Эта оценка (évaluation) свершается вне закона, вытесняя не только закон культуры, но и закон антикультуры…

Я не согласен с имплицитным предположением, что любые отношения между разными телами, опосредованные зерном голоса, обязательно должны быть «эротическими» и вести к «наслаждению», jouissance (во французском языке это понятие преимущественно ассоциируется с оргазмом). Однако я разделяю идею Барта, что возникающий при использовании голоса тип телесного контакта не является субъективным и не подчиняется никаким правилам. Ни один кодекс не предписывал мне улавливать в голосе отца слабость, с которой я был связан; не было это и моим личным выбором или толкованием.
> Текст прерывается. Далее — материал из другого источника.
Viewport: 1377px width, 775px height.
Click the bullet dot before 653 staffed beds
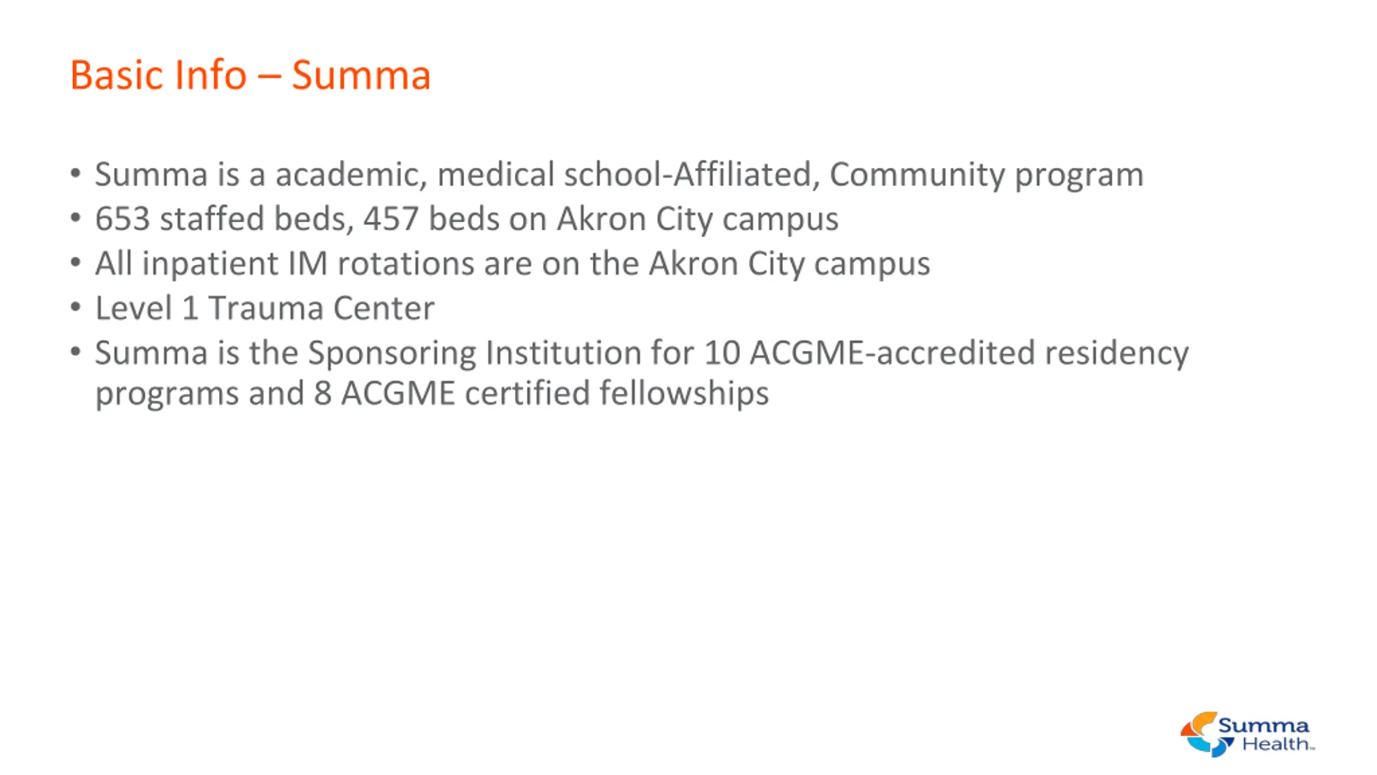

В экзистенциальном отношении отцовский голос оказал решающее влияние на ход моей жизни, тогда как с эпистемологической точки зрения его статус остается во многом неясным и, таким образом, бросает интеллектуальный вызов.

*

Барт обрисовывает сложность и (не только интеллектуальную) притягательность узла голоса при помощи двойной стратегии, два компонента которой взаимодействуют, не будучи дискурсивно комплементарными. Смелостью так поступать и обусловлен прорывной характер его размышлений. Прежде всего он показывает, как (а иногда и почему) те или иные понятия западной философской традиции никогда в полной мере не схватывают явления, которые он пытается определить, и по ходу дела парадоксальным образом приближает нас к их пониманию. В то же время он иллюстрирует тему, активируя возможные воспоминания читателей о выступлениях таких певцов, как Фишер-Дискау или Панзера.